Detecting Errors that Coding Standards and Testing Misses 

A key contribution that advanced static analysis tools like CodeSonar provide to safety-critical software development is the ability to find defects that have slipped through the traditional development techniques. As evidenced by high-profile cases in the automotive industry, safety issues that make it to market and on the road are expensive to fix, by orders of magnitude more than issues found during development. Static analysis can detect these critical defects early — even early enough to be caught during coding. Classes of defects that can be missed during development, even when using MISRA coding guidelines and good engineering practices, include the following.

  • Concurrency defects often occur randomly and only after a system has been integrated completely on the final hardware platform. CodeSonar can reason about multithreaded/multitasking code behavior and detect dead locks and race conditions and other types of concurrency errors, during development.
  • Security vulnerabilities are software defects that can be exploited to interfere with a system’s behavior or expose critical data. Security is often overlooked in systems where safety is paramount. Using advanced static analysis techniques in CodeSonar, however, you can detect security vulnerabilities that arise from malformed or tainted data outside expected values.
  • Assuming that system input data is well-formed is foolhardy in today’s hostile operating environment. Detecting these types of security issues is very difficult when data is passed across many functions. Tainted data analysis helps to trace input data in the system to its use in the application and warn of any potential security vulnerabilities that arise. This advanced automated analysis can provide the full control and data path for tainted data, which allows for rapid remediation.
  • Complex inter-procedural defects are difficult to detect, especially with unit and subsystem testing. CodeSonar does advanced inter-function (procedure) analysis of control and data flow of the entire scope of the program.

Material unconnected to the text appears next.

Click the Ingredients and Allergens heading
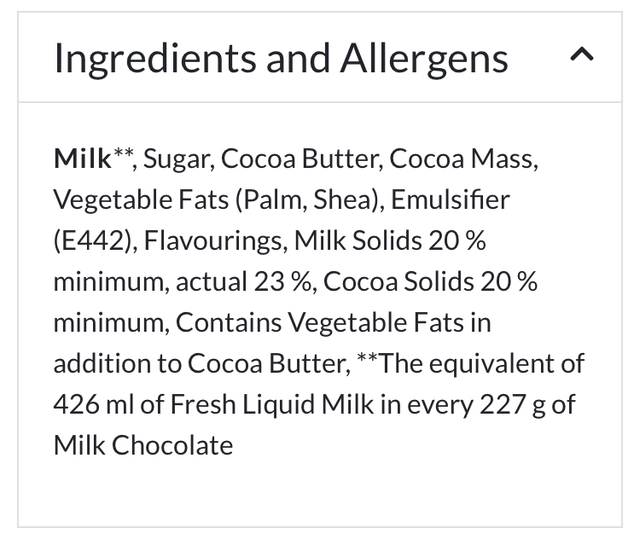The height and width of the screenshot is (544, 640). tap(281, 59)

Deep analysis decreases the rate of false positives (errors that are false) but also increases the rate of true positives (errors that are verified true). CodeSonar’s analysis extends into executables, object files, and libraries.
  • A unique capability of CodeSonar is binary analysis, which provides insight and error-detection of compiled code as object files, libraries, and even executables. Automated binary analysis performs the same detailed analysis on binary code as it does on source, including system and third-party libraries that are provided without source code. Developers can ensure that all code, including binary and source, is up to the quality standard required for the project. 

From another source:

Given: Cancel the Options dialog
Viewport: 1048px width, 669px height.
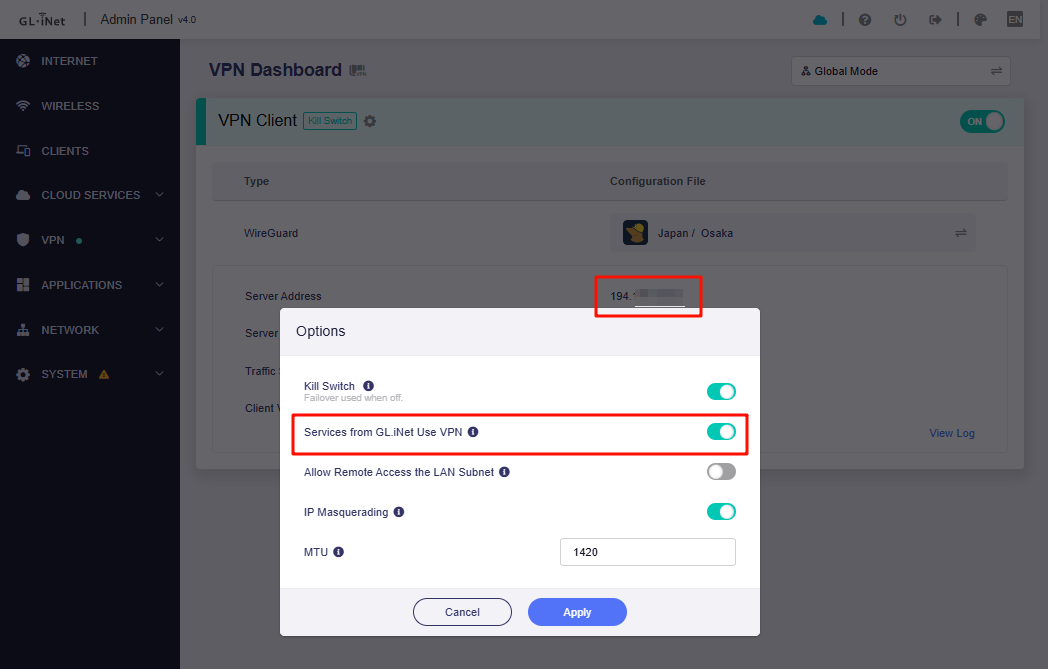Looking at the screenshot, I should [462, 612].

Accelerating Time-to-Certification

Defect and vulnerability reduction in early stages of development is the obvious contribution that automated static analysis brings to time-reduction and risk-remediation. The costs savings in finding critical defects right away, as opposed to finding and fixing these bugs in system integration or worse, when products are in service, is signficant.

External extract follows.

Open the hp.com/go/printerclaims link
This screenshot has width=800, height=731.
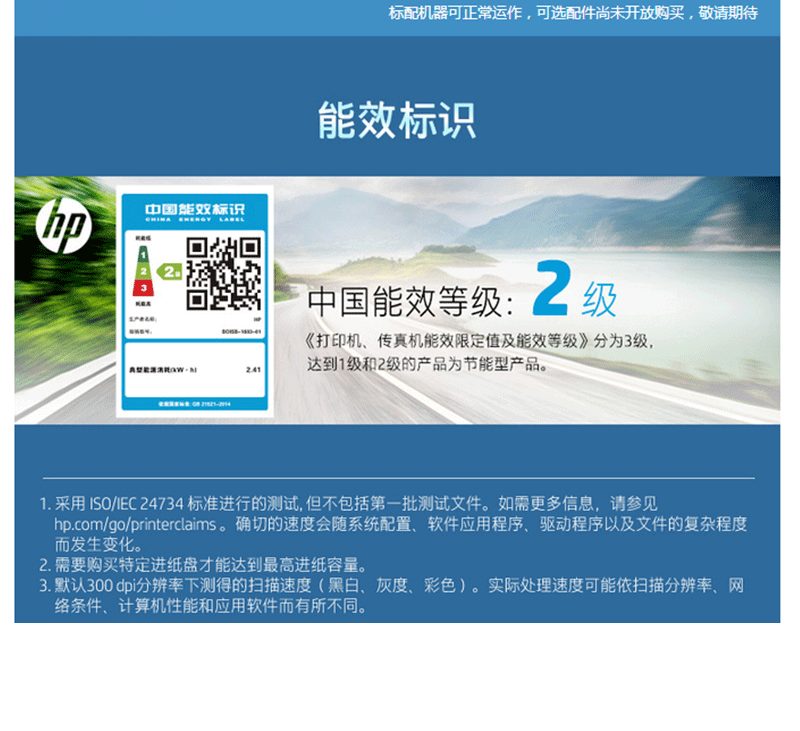[x=142, y=524]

CodeSonar also provides automated documentation to support testing and quality/robustness evidence. Much of the manpower used in safety certifications is documentation and producing evidence. Static analysis automation reduces this burden significantly. As a TUV SUD certified ISO 26262 tool, CodeSonar provides assurance to developers that it can be integrated into a safety-critical development project without further certification requirements.


CONCLUSION:

The tools needed to support successful safety-critical projects require more than simple source analysis and MISRA rule checking. Enterprise-level development projects require sophisticated tools that support and enhance the development lifecycle, and integrate with other development automation tools. The ability to go beyond MISRA enforcement and prevent critical defects and vulnerabilities from leaking through the development process pays big dividends in cost and risk reduction.